Tehran: Iran is in talks with Mitsui and Total as part of its push to attract $60 billion in foreign investment to more than double the country’s capacity to produce petrochemicals over the next decade.
State-run National Petrochemical Company plans to increase output capacity to 150 million metric tonnes a year by 2026, managing director Marzieh Shahdaei said in an interview at her office in Tehran. That means completing 55 unfinished projects and 28 new production facilities, said Shahdaei, who also serves as deputy oil minister.
If it succeeds, Iran would be producing more than twice the current output of Saudi Basic Industries Corporation, known as Sabic, the world’s second-biggest petrochemical maker by sales.
Iran is seeking to upgrade and expand its energy industry, including petrochemicals, in a drive to rebuild its economy after the easing of international sanctions in January. The Gulf nation has boosted crude output since then to near pre-sanctions levels and ramped up production of natural gas. Iran holds the world’s largest reserves of gas, a raw material for petrochemicals.
Dollar transactions
"A number of these projects have had problems that go back to sanctions and financing,” Shahdaei said Wednesday. Although most of the restrictions on Iran were lifted under last year’s nuclear accord, some United States sanctions remain in place, prohibiting transactions in dollars and keeping large international banks at bay.
The government presented about 60 projects to potential investors in December at an event in Tehran with companies including BASF, the world’s largest chemical company by sales.
Iran’s current production capacity is 60 million tonnes a year, up about a third since the end of the last Iranian year on March 20, when it stood at 46 million tonnes, Shahdaei said. Sabic, by comparison, produced 69.7 million tonnes annually as of the end of 2014, according to the Saudi company’s website.

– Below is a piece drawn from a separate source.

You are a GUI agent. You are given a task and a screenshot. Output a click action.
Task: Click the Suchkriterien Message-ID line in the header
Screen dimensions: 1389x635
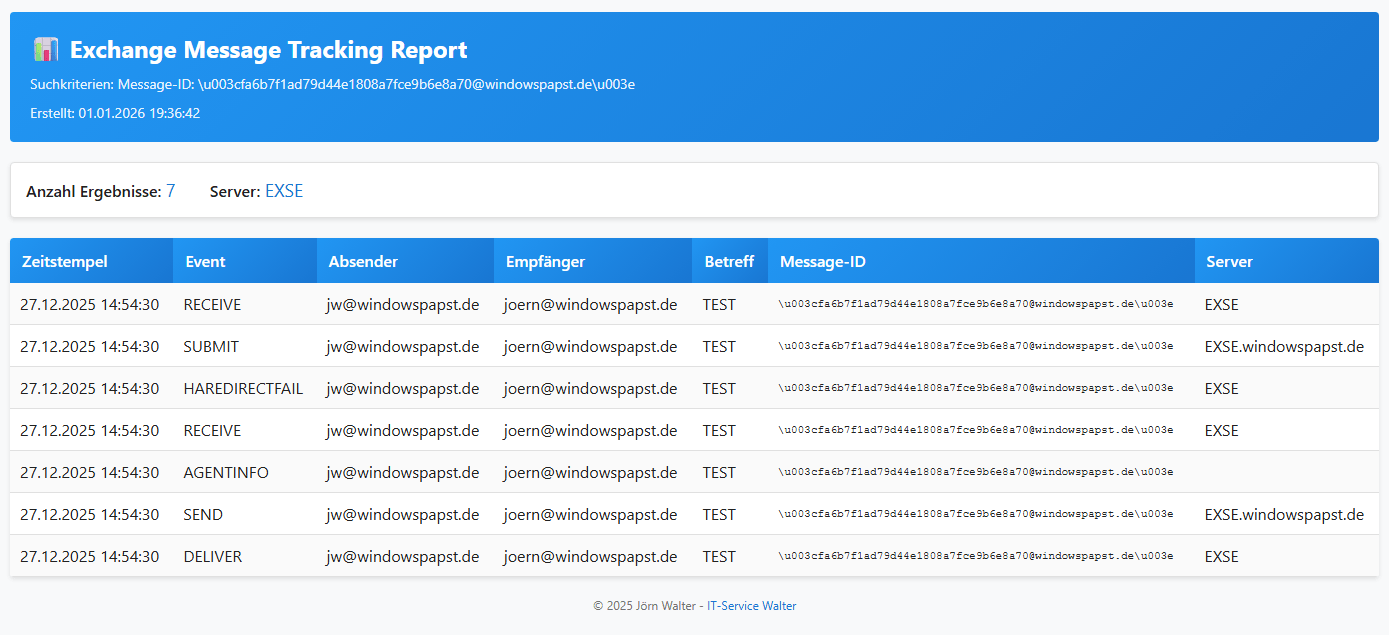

Iran generated $14 billion from petrochemicals produced in the last Iranian year, including $9.4 billion from exports, mostly to China and Europe, Shahdaei said.
A $10 billion credit line from Japan to Iran, announced last month, could facilitate the petrochemicals business, she said. In addition to Mitsui and Total, NPC is in talks with several German, Italian and Spanish companies, Shahdaei said, declining to identify them because they haven’t signed memorandums of understanding with Iran.
"Companies that ignored us for years are now getting up and coming here,” she said. "It’s similar to starting a race. They are positioning themselves in the starting blocks so that as soon as the barriers are removed, they can get working.”